This story is the third in a three-part miniseries surveying the range of impacts by the fossil fuel industry on the global environment. Part one and part two review harm done to the nine planetary boundaries, while part three looks at circular economy solutions.

Extracting fossil fuels — burning them, turning them into plastics, synthetic nitrogen fertilizers or other petrochemicals — is old technology based on an outdated “take-make-waste” linear economic model and now poses an existential threat to life on Earth as we know it, say numerous experts interviewed for this exclusive Mongabay series.

While fossil fuels bring many societal benefits, they are also “powering our economies at a huge cost, creating a lot of liabilities … depleting rather than restoring,” says Steven Stone, deputy director of the industry and economic division at the United Nations Environment Programme.

Oil, gas and coal production are “emblematic” of a linear industrial paradigm, Stone adds, which urgently needs to be replaced by circular economy solutions.

A circular economy model revolves around the 3R’s: “reducing, reusing and recycling,” curbing waste via closed loops that regenerate nature, minimize resource use, power production with renewable energy and shift people away from relentless consumerism.

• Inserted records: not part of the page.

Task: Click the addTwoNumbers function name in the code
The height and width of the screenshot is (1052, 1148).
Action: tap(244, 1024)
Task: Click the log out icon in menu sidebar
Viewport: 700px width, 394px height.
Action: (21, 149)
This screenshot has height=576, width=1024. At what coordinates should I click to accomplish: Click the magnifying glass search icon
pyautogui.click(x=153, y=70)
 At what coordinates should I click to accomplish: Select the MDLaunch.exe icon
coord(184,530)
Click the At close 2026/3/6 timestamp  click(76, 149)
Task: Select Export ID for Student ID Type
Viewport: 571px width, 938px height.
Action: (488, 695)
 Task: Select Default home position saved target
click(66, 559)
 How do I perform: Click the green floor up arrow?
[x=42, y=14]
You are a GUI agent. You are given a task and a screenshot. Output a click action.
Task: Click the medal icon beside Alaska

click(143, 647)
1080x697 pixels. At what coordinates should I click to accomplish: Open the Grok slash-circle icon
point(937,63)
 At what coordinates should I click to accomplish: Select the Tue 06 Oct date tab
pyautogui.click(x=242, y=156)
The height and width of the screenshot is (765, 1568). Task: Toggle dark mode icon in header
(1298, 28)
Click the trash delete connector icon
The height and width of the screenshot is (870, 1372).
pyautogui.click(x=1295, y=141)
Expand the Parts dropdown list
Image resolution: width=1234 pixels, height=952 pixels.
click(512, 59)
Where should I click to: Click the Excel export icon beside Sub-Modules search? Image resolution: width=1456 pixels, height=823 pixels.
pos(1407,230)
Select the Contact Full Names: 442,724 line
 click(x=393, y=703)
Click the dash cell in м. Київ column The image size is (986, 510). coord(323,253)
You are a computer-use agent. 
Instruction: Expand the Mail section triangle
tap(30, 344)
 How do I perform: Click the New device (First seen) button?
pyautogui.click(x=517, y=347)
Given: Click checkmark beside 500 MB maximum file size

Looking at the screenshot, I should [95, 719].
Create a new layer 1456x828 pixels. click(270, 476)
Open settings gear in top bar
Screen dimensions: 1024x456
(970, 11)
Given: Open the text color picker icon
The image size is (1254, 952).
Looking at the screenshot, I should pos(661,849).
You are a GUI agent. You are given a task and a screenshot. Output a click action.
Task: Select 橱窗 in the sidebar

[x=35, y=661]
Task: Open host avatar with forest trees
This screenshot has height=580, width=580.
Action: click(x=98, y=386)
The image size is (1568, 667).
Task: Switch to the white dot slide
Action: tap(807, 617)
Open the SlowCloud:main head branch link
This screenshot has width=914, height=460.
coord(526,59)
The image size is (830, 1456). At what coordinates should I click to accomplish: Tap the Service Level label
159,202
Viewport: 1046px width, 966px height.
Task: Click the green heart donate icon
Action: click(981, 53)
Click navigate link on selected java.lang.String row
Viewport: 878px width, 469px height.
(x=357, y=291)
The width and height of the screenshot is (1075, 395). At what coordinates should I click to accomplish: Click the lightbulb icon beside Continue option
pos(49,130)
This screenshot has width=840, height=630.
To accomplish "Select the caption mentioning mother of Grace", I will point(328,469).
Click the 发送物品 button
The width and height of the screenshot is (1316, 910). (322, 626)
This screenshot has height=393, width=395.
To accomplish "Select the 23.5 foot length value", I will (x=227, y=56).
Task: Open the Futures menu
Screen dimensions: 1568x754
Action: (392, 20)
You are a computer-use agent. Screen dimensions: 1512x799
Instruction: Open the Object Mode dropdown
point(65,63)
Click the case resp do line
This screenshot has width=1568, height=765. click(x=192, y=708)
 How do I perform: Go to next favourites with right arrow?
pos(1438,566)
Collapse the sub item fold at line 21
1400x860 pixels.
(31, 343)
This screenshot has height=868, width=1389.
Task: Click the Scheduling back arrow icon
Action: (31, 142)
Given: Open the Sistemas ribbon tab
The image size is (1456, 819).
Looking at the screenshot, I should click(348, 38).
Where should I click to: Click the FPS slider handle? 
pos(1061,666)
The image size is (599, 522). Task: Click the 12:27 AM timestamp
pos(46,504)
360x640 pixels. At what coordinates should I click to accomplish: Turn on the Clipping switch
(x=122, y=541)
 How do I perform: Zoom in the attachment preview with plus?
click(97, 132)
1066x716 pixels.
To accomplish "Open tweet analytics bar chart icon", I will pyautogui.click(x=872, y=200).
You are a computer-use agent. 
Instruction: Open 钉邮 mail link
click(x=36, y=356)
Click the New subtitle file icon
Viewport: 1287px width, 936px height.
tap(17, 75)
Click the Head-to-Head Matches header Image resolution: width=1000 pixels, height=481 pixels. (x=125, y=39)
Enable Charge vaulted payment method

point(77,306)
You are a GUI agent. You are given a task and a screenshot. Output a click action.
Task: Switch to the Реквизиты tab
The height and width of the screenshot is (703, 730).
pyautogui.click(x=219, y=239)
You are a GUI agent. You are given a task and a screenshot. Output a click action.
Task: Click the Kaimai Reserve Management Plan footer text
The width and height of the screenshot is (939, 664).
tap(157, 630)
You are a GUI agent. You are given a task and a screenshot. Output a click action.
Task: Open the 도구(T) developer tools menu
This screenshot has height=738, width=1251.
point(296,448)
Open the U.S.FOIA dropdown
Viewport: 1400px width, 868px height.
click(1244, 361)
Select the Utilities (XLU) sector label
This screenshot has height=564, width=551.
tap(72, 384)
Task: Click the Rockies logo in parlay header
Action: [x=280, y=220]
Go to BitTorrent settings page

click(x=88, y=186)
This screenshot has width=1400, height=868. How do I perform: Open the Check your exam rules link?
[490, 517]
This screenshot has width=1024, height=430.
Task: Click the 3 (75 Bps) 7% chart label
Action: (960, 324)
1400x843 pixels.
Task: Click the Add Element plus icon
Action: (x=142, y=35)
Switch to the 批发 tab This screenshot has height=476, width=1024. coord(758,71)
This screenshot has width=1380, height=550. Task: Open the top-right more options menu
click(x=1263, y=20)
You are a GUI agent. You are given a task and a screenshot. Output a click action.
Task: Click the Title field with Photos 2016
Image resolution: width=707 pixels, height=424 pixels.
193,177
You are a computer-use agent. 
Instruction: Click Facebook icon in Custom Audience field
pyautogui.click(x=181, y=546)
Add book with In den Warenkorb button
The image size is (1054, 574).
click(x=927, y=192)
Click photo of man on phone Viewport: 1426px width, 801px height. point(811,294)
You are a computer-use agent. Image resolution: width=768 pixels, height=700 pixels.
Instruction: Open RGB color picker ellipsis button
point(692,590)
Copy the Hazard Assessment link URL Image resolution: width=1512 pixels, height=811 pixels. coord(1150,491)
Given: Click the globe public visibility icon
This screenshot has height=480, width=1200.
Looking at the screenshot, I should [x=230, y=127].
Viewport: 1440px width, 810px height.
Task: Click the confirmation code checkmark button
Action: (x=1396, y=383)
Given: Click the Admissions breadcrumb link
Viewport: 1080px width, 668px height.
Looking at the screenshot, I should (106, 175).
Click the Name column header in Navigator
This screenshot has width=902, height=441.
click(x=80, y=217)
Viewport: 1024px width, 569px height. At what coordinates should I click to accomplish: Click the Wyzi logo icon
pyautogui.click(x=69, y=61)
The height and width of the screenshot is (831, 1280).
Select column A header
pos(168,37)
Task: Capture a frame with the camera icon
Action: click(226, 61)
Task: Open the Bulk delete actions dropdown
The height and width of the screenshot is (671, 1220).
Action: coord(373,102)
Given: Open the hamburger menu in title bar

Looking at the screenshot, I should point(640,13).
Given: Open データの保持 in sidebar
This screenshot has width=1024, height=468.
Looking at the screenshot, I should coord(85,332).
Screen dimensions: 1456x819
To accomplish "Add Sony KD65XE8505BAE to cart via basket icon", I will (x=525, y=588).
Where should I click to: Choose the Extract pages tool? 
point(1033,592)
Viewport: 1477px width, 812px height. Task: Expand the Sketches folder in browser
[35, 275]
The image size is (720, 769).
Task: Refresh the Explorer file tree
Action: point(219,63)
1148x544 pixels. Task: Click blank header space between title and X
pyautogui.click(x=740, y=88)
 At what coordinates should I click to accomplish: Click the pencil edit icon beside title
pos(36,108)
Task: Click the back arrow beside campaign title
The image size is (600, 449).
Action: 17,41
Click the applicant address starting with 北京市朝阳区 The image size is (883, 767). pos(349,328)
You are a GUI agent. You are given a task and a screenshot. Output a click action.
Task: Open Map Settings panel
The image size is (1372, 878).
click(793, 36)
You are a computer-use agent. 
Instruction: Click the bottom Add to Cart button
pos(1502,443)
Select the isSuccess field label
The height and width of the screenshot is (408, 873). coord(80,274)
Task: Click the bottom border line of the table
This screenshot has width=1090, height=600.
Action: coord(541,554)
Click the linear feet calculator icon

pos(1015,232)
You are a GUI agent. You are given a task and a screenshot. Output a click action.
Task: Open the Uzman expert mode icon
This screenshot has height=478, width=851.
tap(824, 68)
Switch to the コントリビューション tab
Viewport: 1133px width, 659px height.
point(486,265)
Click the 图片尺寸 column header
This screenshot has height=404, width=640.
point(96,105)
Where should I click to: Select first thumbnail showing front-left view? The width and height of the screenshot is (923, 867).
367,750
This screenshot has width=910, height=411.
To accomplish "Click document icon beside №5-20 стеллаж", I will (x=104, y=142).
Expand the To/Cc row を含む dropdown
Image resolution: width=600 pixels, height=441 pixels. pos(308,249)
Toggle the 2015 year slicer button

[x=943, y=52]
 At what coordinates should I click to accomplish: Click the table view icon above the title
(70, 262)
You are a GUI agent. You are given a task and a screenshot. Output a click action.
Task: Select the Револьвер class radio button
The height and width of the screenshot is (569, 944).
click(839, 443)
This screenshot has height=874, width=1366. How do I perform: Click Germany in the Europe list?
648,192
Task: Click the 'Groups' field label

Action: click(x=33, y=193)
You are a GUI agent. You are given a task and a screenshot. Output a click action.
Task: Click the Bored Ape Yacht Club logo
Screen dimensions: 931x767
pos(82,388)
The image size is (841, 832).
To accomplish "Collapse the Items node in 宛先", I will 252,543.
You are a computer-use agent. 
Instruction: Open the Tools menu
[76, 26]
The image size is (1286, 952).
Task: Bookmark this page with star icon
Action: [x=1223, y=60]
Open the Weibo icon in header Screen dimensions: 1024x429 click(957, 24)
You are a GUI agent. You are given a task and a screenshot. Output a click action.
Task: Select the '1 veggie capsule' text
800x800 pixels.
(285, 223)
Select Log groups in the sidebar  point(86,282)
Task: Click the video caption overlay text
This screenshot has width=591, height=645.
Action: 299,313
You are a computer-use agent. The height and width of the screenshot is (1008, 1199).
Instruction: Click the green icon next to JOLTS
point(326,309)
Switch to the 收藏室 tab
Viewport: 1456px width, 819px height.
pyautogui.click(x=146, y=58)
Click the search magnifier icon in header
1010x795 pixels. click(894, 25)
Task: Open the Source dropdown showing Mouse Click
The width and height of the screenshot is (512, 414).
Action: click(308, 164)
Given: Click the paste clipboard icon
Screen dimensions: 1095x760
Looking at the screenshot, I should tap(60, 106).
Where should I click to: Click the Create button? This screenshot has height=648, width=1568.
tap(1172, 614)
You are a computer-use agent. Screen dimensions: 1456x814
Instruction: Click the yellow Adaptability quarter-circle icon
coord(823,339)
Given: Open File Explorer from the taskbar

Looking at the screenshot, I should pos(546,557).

Fossil fuels (due to their toxicity and persistent environmental harm) are inherently incompatible with developing a circular economy, says Anne Velenturf, a senior research fellow at the University of Leeds. Circularity “has to be about improving the environment, strengthening society and maintaining economic prosperity. Continued exploitation of fossil fuels does none of these things,” she says.

But achieving circularity means reinventing our society, fast. It requires a complete transformation of the energy and materials production sectors before climate change, deforestation, pollution and the sixth great extinction make Earth unlivable.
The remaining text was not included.